### Activity
The lines to be extracted begin at the line containing "Task: Toggle Security policy sidebar link" and end at the last line of the data below; copy them exactly and leave out the pictures.

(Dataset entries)
···

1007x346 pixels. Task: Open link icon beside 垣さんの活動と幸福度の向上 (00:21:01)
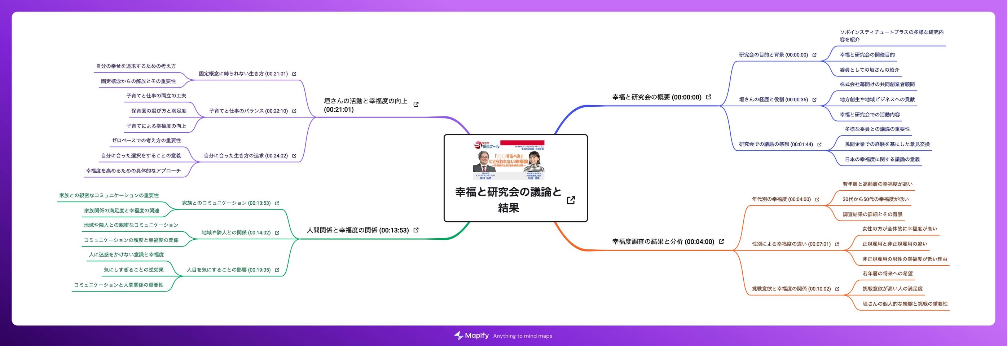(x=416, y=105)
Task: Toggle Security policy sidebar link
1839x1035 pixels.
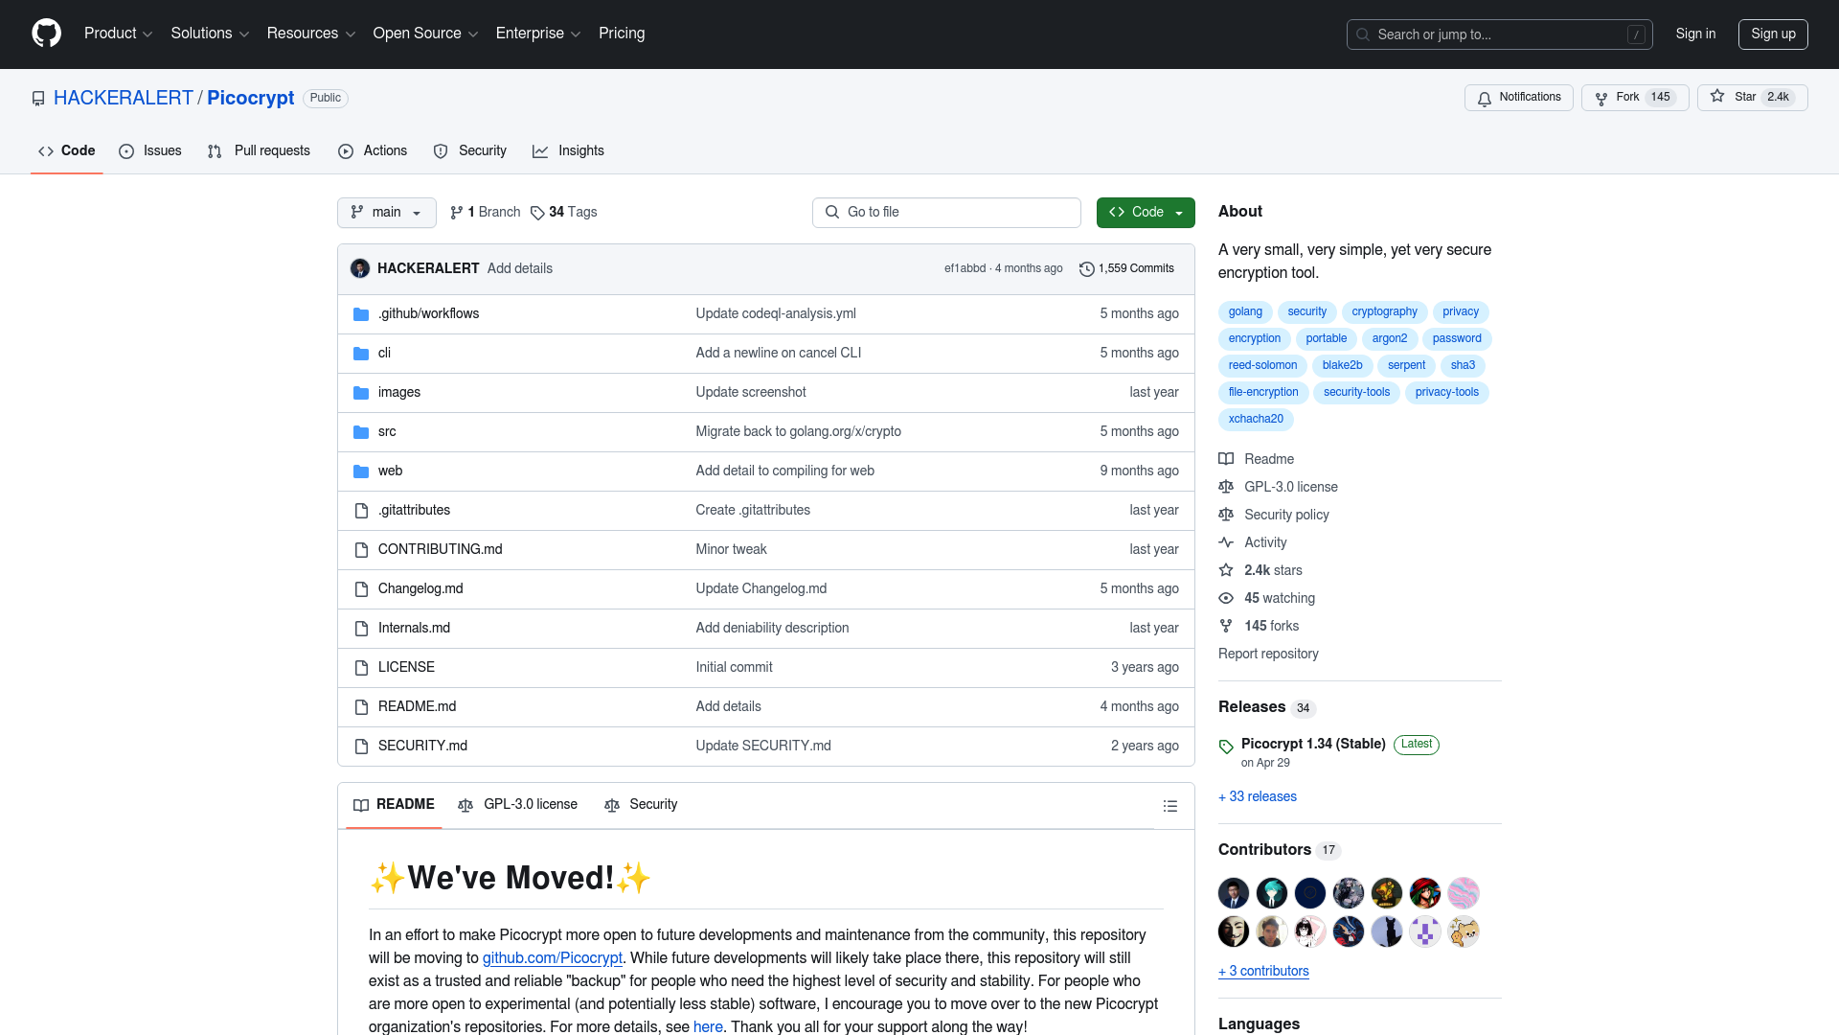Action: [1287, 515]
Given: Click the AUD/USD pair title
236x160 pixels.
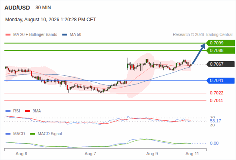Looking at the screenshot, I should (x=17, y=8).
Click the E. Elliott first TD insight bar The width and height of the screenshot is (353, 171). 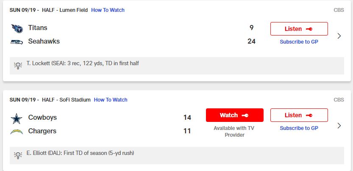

···

### Solution to this exercise
Task: Toggle Security policy sidebar link
1839x1035 pixels.
Action: [1287, 515]
Given: Click the AUD/USD pair title
236x160 pixels.
Looking at the screenshot, I should (x=17, y=8).
Click the E. Elliott first TD insight bar The width and height of the screenshot is (353, 171). 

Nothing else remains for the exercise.